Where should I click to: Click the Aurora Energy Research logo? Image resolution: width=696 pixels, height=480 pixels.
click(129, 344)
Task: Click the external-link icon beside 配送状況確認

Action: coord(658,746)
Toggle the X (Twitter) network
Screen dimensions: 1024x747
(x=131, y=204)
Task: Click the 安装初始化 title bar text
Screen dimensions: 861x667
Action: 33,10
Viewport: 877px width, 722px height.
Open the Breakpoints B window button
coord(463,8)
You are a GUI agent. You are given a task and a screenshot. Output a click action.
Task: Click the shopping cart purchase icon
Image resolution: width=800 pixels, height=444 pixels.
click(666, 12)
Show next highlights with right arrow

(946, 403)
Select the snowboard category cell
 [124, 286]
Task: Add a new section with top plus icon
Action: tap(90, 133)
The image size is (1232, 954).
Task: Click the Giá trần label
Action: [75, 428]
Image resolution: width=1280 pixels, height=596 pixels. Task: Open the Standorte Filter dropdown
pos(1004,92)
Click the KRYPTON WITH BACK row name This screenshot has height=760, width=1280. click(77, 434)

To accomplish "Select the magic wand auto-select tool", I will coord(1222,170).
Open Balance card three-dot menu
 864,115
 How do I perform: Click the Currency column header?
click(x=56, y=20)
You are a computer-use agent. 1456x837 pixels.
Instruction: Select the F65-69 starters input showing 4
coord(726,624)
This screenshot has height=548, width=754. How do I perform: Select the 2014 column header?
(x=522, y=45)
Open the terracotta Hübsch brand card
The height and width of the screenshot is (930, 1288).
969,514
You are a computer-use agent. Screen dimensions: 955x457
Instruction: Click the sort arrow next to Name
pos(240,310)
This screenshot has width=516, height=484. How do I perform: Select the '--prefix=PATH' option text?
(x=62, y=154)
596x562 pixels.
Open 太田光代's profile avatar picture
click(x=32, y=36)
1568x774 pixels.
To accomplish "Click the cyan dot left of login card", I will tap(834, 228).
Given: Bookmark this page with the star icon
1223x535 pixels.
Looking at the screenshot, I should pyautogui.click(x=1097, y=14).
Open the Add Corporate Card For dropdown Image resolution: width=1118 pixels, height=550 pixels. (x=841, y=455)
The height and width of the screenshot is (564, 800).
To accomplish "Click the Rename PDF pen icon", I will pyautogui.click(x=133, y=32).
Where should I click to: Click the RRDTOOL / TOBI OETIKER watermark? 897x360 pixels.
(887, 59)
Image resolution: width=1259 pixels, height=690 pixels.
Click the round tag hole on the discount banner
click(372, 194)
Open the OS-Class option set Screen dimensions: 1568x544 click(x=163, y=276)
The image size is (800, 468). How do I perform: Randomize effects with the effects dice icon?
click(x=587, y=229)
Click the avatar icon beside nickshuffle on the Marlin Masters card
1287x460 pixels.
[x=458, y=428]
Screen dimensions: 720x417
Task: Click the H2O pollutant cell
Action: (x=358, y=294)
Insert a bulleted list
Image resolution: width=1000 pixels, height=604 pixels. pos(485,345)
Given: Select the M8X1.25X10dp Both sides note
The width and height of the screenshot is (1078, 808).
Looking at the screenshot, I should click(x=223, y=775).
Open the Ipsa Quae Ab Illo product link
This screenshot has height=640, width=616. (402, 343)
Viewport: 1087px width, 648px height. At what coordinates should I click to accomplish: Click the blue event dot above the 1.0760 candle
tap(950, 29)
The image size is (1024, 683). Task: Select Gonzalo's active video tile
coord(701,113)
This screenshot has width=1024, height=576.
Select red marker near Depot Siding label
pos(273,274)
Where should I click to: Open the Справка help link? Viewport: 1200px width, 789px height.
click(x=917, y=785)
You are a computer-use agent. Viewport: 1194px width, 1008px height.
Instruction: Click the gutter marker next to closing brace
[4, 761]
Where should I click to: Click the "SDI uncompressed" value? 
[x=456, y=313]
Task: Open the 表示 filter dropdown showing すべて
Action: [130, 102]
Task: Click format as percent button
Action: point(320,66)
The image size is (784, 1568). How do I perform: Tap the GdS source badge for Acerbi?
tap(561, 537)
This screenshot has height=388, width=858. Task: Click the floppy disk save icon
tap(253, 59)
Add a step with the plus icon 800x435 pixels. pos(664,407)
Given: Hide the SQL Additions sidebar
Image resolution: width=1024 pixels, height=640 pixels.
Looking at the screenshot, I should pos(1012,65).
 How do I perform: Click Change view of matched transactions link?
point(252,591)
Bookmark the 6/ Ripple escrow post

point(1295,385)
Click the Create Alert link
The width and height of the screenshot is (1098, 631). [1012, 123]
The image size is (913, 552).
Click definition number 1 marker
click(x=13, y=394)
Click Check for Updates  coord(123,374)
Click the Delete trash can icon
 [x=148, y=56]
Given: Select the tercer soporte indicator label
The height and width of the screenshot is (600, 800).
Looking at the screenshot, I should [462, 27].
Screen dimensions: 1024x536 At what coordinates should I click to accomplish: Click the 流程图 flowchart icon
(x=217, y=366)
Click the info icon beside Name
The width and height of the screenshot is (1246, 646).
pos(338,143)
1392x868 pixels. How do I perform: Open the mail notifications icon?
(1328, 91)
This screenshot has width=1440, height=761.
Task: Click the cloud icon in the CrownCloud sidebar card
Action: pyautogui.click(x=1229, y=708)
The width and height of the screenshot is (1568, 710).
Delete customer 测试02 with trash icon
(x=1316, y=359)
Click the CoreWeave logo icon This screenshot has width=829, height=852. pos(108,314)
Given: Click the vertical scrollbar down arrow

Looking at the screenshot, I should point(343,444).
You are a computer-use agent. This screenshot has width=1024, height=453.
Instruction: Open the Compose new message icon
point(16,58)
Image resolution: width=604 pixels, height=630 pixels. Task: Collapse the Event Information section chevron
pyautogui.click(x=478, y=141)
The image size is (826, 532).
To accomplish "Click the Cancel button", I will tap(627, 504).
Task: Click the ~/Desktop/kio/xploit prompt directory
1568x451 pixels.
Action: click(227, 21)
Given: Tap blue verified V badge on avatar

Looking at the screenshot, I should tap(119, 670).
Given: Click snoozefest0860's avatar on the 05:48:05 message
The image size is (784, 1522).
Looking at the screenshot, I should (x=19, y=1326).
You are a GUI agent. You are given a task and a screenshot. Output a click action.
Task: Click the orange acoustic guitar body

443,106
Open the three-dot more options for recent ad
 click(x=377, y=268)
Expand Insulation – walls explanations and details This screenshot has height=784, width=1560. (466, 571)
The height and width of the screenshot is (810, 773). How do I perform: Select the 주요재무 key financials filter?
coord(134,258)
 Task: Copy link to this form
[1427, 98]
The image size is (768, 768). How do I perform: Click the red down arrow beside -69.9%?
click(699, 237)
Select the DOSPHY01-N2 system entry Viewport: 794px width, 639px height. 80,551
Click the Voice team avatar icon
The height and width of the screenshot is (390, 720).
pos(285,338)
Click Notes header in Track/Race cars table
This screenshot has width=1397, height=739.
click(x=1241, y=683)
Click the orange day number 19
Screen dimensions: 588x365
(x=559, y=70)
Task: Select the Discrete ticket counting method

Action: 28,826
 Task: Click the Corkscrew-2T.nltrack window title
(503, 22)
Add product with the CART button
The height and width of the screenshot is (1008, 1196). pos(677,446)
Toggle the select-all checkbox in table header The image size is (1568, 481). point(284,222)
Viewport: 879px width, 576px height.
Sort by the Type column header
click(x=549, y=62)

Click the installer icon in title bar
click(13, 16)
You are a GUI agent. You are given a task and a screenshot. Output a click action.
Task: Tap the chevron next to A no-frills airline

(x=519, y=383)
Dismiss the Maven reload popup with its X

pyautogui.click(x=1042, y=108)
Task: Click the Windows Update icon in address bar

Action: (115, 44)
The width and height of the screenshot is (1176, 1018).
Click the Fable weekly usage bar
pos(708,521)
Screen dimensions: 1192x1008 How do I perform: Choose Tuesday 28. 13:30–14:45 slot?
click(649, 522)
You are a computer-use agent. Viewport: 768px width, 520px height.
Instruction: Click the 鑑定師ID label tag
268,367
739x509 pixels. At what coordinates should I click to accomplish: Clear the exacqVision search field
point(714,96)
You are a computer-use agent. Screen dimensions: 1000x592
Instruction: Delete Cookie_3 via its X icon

* * *

[Activity]:
Check each line of the listing above, and copy it if it contains the word "will".

[Answer section]:
To accomplish "Select the magic wand auto-select tool", I will coord(1222,170).
To accomplish "Click the cyan dot left of login card", I will tap(834, 228).
To accomplish "Click the Rename PDF pen icon", I will pyautogui.click(x=133, y=32).
To accomplish "Click the Cancel button", I will tap(627, 504).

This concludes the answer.